— Exercise brief —
Take the listing that follows and copy it precisely.

— Extracted data —
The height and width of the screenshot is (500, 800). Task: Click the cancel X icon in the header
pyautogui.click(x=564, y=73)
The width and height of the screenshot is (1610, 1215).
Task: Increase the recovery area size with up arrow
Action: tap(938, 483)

— Finished exercise —
The height and width of the screenshot is (500, 800). Task: Click the cancel X icon in the header
pyautogui.click(x=564, y=73)
The width and height of the screenshot is (1610, 1215).
Task: Increase the recovery area size with up arrow
Action: tap(938, 483)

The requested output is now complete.